Phoebe Arslanagić-Wakefield is a Researcher at Bright Blue.
Office lights across the UK are being switched off once more as Omicron emerges after but a few halcyon months of Covid optimism. Now, many employees are being asked or told to work from home again.
For lots of us, a return to our home ‘offices’ means a return to an uncomfortable seat in a noisy kitchen, to dodgy internet and attention-seeking pets that howl during virtual meetings. Or, perhaps worse, to a desolate desk in a bedroom corner, devoid of the pleasant chatter of co-workers.
However, with the rise of Omicron and the implementation of Plan B, a minority of people are going back into home working situations that are not only simply unpleasant or inconvenient, but dangerous.
Troublingly, Bright Blue research published earlier this month found that between March 2020 and February 2021, home workers have been over ten times more likely than non-home workers to report experiencing domestic abuse (11 per cent versus one per cent). What we have uncovered in terms of disabled workers is even worse – 27 per cent of disabled home workers report experiencing domestic abuse during the pandemic.
Our findings illuminate the plight of those trapped in their homes with abusers during the pandemic, fearing for their lives and physical safety, in addition to the economic, social and health stresses that have burdened the entire nation since March 2020.

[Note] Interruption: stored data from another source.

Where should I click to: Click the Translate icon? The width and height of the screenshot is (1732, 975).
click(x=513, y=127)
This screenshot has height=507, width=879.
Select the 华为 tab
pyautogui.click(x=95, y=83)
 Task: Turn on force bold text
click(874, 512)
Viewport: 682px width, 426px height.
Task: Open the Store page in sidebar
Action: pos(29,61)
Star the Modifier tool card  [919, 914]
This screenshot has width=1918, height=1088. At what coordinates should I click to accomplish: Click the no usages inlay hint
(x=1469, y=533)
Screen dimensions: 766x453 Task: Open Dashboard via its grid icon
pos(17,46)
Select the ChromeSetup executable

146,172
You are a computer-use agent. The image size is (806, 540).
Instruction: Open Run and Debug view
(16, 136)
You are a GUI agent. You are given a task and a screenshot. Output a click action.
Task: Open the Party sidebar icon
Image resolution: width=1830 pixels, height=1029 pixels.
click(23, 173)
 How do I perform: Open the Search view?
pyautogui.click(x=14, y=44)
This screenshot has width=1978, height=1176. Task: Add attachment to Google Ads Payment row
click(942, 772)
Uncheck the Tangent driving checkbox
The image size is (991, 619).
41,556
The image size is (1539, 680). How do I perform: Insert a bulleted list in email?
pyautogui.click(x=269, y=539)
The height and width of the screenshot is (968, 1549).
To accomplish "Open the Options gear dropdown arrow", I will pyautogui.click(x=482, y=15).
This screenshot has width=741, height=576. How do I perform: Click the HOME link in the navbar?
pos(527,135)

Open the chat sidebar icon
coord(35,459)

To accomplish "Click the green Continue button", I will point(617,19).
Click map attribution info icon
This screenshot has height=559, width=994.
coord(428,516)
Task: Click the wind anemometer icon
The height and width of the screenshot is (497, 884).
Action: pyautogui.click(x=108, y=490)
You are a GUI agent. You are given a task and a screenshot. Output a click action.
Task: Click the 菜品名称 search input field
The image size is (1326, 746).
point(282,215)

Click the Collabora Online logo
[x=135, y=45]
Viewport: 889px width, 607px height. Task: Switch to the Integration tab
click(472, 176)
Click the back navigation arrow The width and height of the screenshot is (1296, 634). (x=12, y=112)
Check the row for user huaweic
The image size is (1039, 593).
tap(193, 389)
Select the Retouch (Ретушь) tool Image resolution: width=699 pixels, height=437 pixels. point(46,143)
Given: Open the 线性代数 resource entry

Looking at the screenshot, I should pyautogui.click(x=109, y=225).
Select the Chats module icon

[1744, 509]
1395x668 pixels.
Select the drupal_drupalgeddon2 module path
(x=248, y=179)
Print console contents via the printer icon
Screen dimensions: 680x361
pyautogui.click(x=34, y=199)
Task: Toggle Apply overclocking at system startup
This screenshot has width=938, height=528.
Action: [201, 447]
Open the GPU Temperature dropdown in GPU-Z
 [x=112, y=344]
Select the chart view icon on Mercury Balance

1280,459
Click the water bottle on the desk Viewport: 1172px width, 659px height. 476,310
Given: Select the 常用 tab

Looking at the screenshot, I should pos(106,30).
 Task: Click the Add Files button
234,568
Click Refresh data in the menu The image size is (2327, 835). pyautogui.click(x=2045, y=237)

In addition to the marked surges in demand for domestic abuse support services during the pandemic, a recent report from an NGO coalition, which includes Women’s Aid and Respect, shows how the pandemic made life more difficult and dangerous for domestic abuse victims in a myriad of ways.
That includes making it more practically complicated to leave potentially life-threatening situations, but also reducing the number of social situations in which someone, such as co-worker or shop assistant, may notice that something is very wrong and offer help.
In short, the excision of many from their places of work during the pandemic has acted to underline the support that offices and all external places of work can offer domestic abuse victims and survivors as places of refuge and a source of vital economic independence that can prevent financial control by abusers.
But even outside of pandemic times, too many victims of domestic abuse lose the critical lifeline, financial and otherwise, provided to them by their employment as a direct result of the abuse they face. That can be because of perpetrators actively sabotaging their ability to work, but also because of the time off that they may need to take, which can be last-minute and urgent.
As Paul Scully, BEIS Minister, highlighted earlier this year, as many as one in five domestic abuse victims may need time off work as a result of abuse. Clearly, this is not only a pandemic problem and it will not go away when restrictions finally lapse.
The Government does recognise the importance of employment to victims and the role that employers can and should play in supporting these employees, and launched a review into workplace support for domestic abuse victims and survivors and identifying an “unmet need” for more flexibility and time off work. But in light of our findings and the harsh lessons that can be drawn from the pandemic, Bright Blue is calling on the Government to move quickly in response to domestic abuse, and introduce a new right for all employees alongside its work from home guidance: the right to domestic abuse leave.
Renewing annually, this policy would grant all employees the automatic right to five days paid and five days unpaid domestic abuse per year. The leave could be claimed using a wide range of types of proof, including retroactively, from doctors’ letters to court orders. Flexible, accessible and functional, this mirrors the right to domestic abuse leave already possessed by workers living in our commonwealth friends, New Zealand and Australia.
Instantly, this policy would act to increase the ability of domestic abuse victims to keep their jobs, preserving not only their economic independence but also access to the safe harbour and moral support of colleagues provided by the workplace, which many home workers have so sorely missed during lockdowns.